> Description of the task: Retype word for word the stretch of entries below from the line that has "The width and" through the line that has "The height and", and omit the pictures.

***** Exercise data *****

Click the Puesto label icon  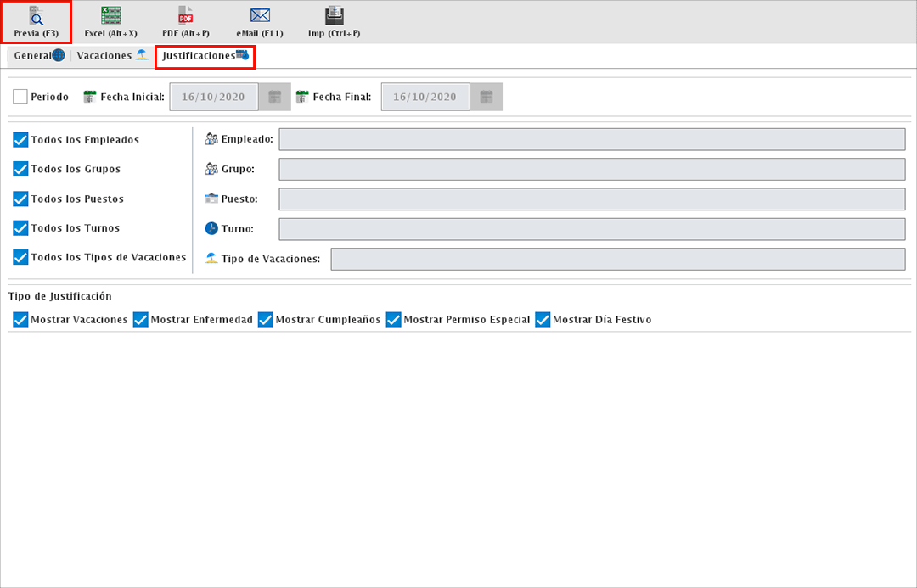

*****
***** Exercise data *****

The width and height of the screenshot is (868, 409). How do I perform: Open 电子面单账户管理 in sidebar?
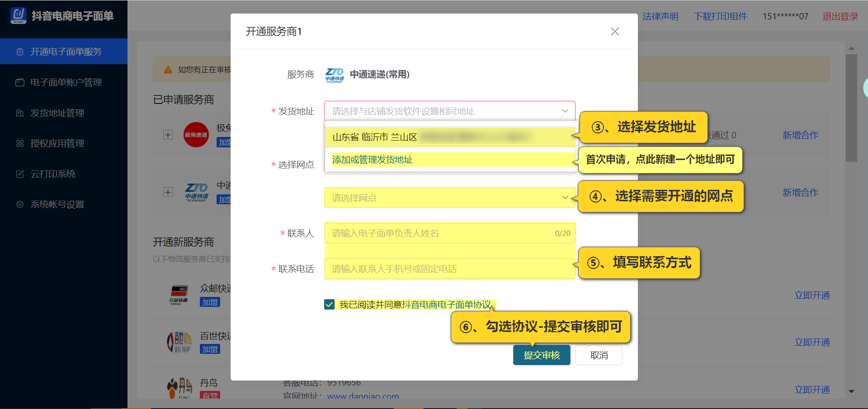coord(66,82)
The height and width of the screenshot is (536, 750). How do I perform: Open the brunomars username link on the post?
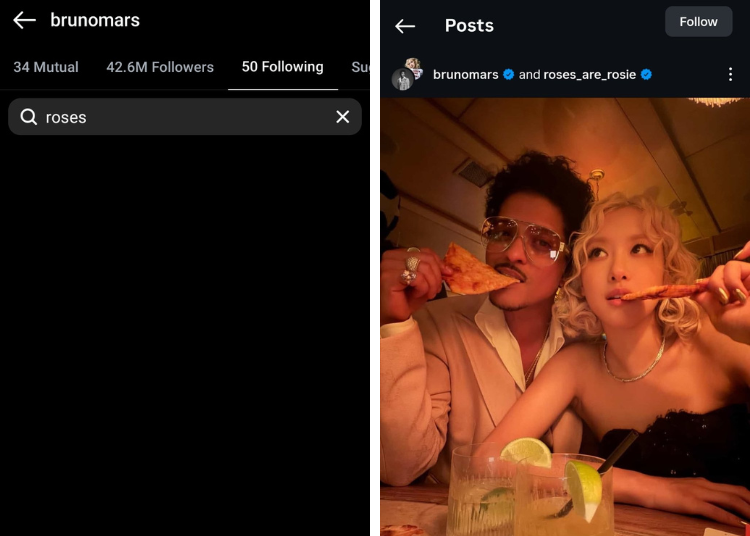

*****
***** Exercise data *****

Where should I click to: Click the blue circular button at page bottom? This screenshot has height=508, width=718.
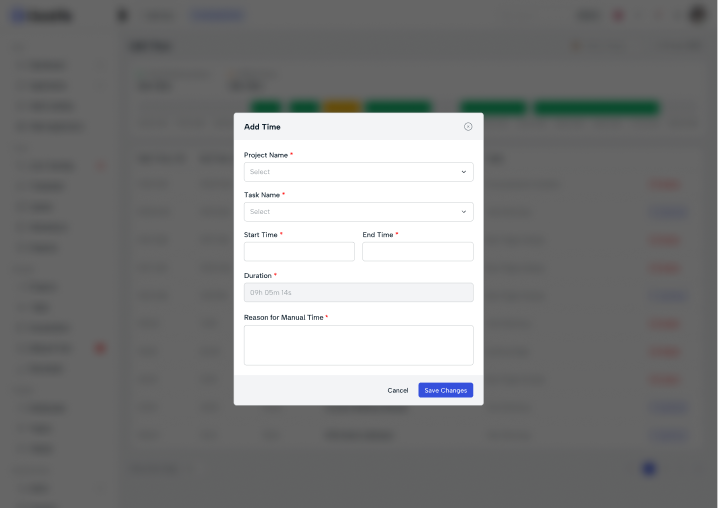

*****

> Written response:
The width and height of the screenshot is (868, 409). How do I perform: Open 电子面单账户管理 in sidebar?
coord(66,82)
The height and width of the screenshot is (536, 750). How do I perform: Open the brunomars username link on the post?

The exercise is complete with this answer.